Apart from the fact of Christmas itself, December 29 shows the inversion of the fixed certainties which people entertained before Christ: we celebrate the memory of the 14,000 infants (it’s of no interest whether the number is symbolic or not: what counts is the murderous intent) who were slaughtered by bloodthirsty Herod. How does human reason deal with such an event? Seeing things purely in a horizontal fashion, without the perspective of eternity and without the depth of faith, it characterizes it as the greatest of injustices which draws down a commensurate judgement on God: if there’s a God, how could he permit such a tragedy, such brutality? Where’s his justice?
However, faith replies to unbelief and godless reason that: the slaughtered infants are Christ’s first martyrs. Indeed, according to the hymns of the day, they’re ‘the new martyrs’, ‘the choir of martyrs’, ‘the first sacrifice to the spotless birth of Christ’, ‘the holy sacrifice of Christ’s contemporaries for our salvation’. Therefore, ‘May the slaughter reach the ears of the Lord of Hosts’ for ‘the precious infants are at rest in the bosom of Abraham’.
So the slaughtered infants were justified and saved; through their blood they gained the kingdom of heaven, they rejoice and exult forever, they intercede for our own salvation, and also mourn and lament those whose wings of faith are clipped and who therefore weep and wail over the ‘injustice’ the babes suffered at the hands of Herod.
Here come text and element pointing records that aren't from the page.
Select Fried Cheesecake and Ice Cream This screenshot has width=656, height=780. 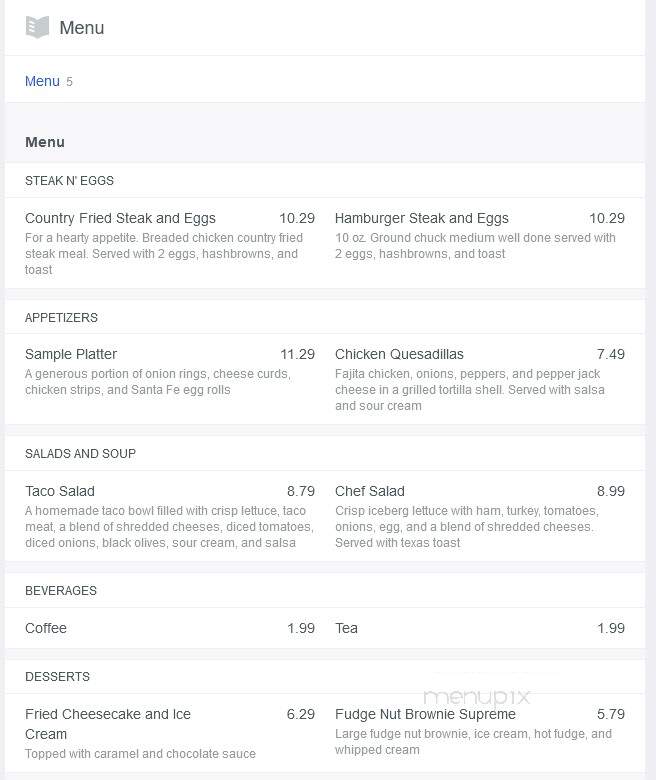(108, 724)
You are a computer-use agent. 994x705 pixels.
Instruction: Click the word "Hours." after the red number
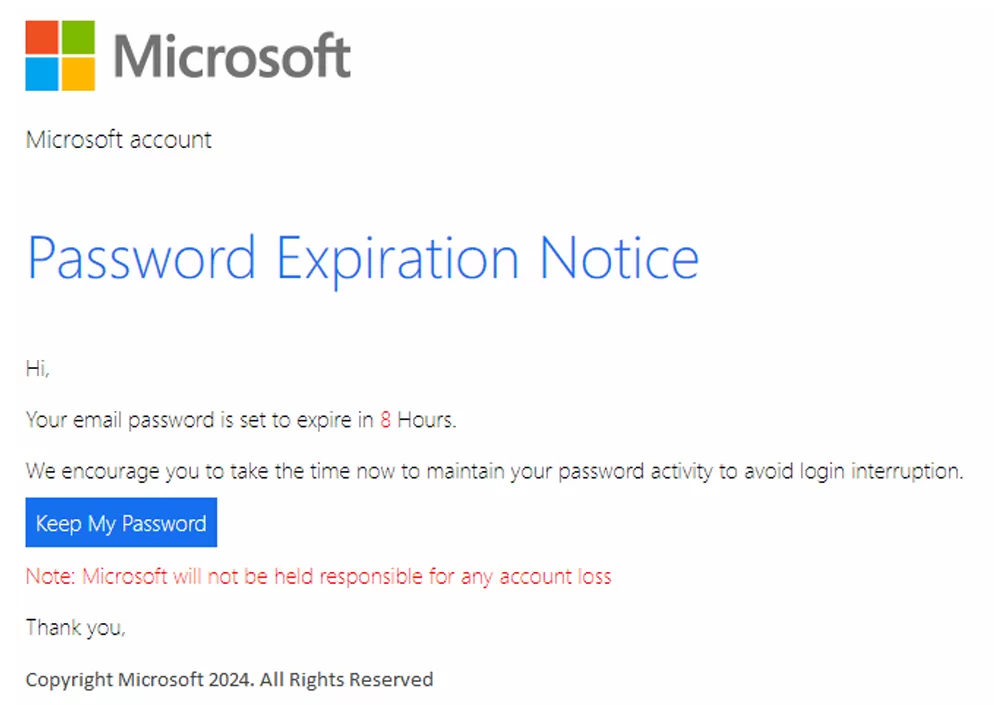coord(427,420)
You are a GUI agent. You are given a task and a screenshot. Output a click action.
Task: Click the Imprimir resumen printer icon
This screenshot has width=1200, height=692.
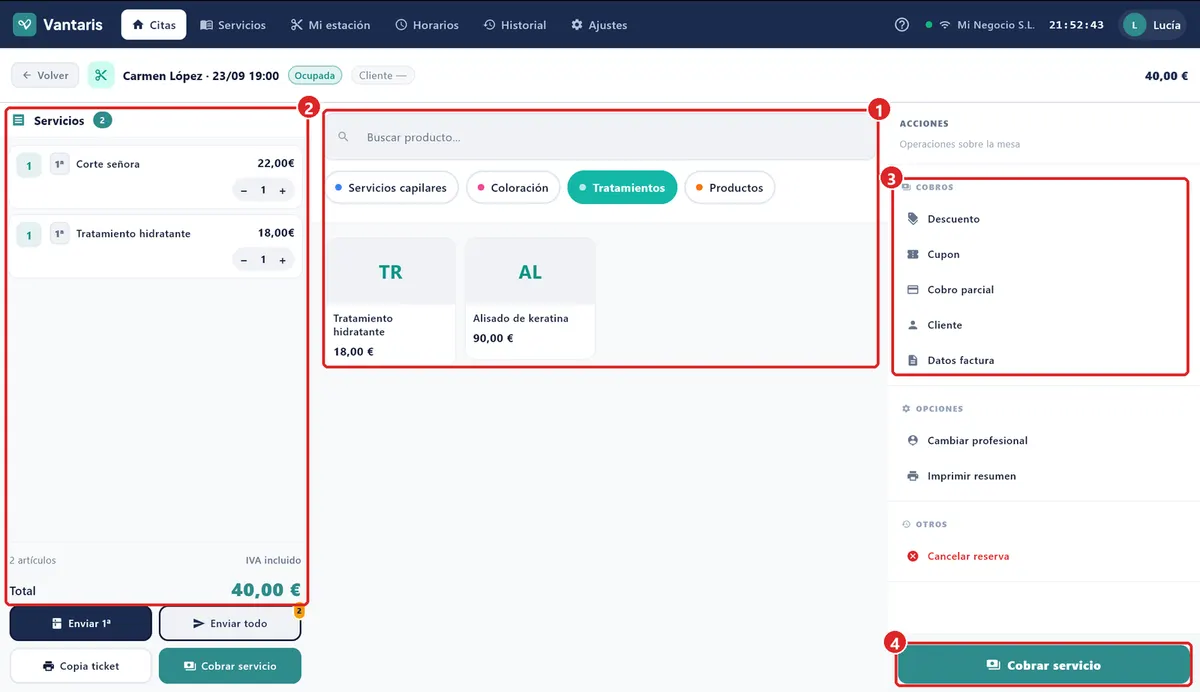pyautogui.click(x=912, y=476)
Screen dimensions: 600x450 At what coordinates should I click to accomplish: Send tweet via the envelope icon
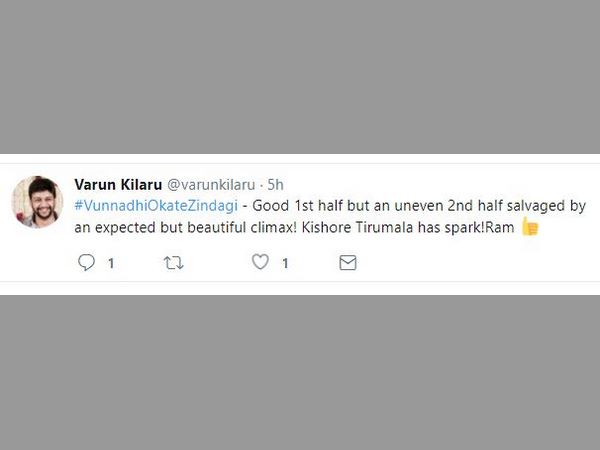[347, 263]
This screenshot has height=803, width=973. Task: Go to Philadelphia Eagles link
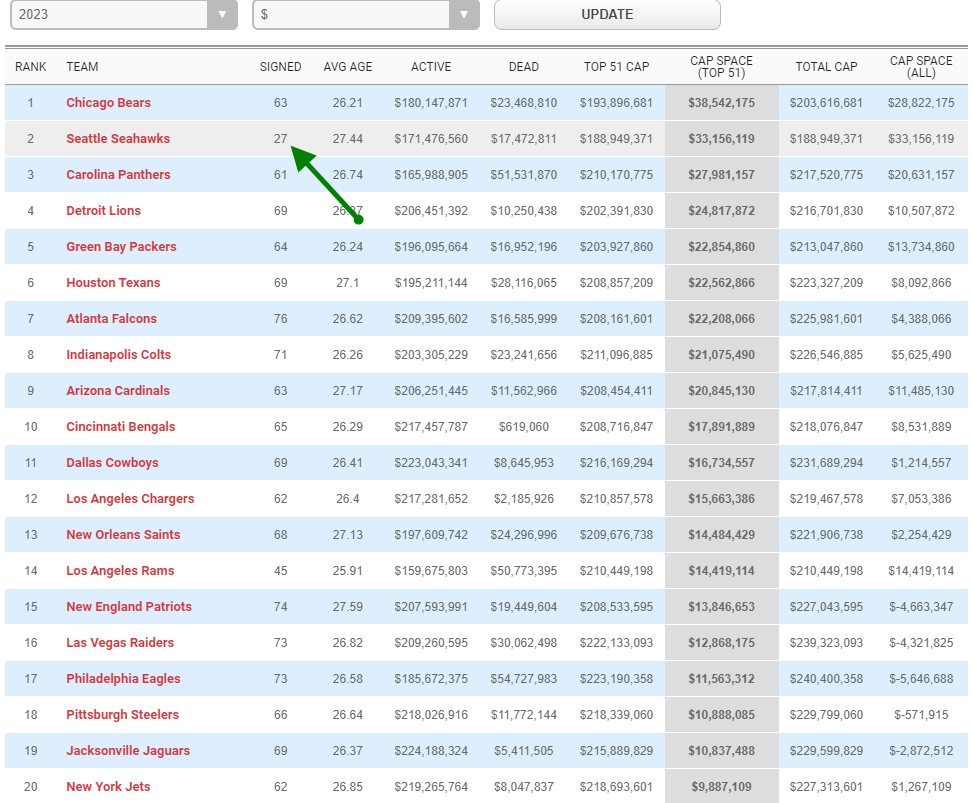click(123, 679)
Christmas isn’t a feast of superficial and external joy, the way people who are indifferent to faith usually experience it. Christmas demands a radical change and repentance so that we can acquire those senses with which we’ll be able to see the world in the way Christ manifested it to us. The joy of Christmas, therefore, requires us to overcome our mourning over our sins. Unless we demolish our wicked self by God’s grace, we’ll never build the new person whom Christ brought to us.